Minutes before the resignation letter was released, the Board of Water and Power Commissioners -- a volunteer panel appointed by Villaraigosa -- voted behind closed doors to offer Deaton a $267,500 separation package, according to a source familiar with the agreement.
The source described the lump sum as less expensive than the nearly $690,000 the utility would have paid if Deaton were to stay with the agency on disability for the next two years. Deaton also was offered a life insurance policy that would cost the city $50,000.
Villaraigosa has not publicly said whom he wants to run the DWP, which provides water and electricity to 3.8 million households and businesses. But lawyer H. David Nahai, one of Villaraigosa's allies, resigned as DWP board president three weeks ago to seek Deaton's job if the post became vacant.

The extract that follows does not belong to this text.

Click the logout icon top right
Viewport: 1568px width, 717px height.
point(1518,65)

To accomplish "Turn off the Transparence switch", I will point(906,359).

Nahai is expected to be nominated Monday as the replacement for Deaton, whose retirement will be effective Dec. 1.
Even before Deaton announced his resignation, environmentalists supported Nahai as the right person to move the DWP away from high-pollution coal plants and toward the construction of wind- and solar- generating facilities.
Nahai's potential hiring "represents the opportunity for a sea change," said Rhonda Mills, director of special projects at the Center for Energy Efficiency and Renewable Technologies, who has discussed his candidacy with advisors to Villaraigosa and two council members.
Still, one member of the council, which must vote to confirm any DWP chief nominee, voiced concern over Nahai's ability to make the leap from his tiny law firm in Century City to a municipal utility with about 8,000 employees.